BEGIN

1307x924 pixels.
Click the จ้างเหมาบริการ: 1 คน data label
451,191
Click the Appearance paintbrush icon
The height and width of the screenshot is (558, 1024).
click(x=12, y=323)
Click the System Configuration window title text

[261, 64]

END

Exercise details: Would you be able to transcribe every line of the data exactly?

Answer for the task:
1307x924 pixels.
Click the จ้างเหมาบริการ: 1 คน data label
451,191
Click the Appearance paintbrush icon
The height and width of the screenshot is (558, 1024).
click(x=12, y=323)
Click the System Configuration window title text

[261, 64]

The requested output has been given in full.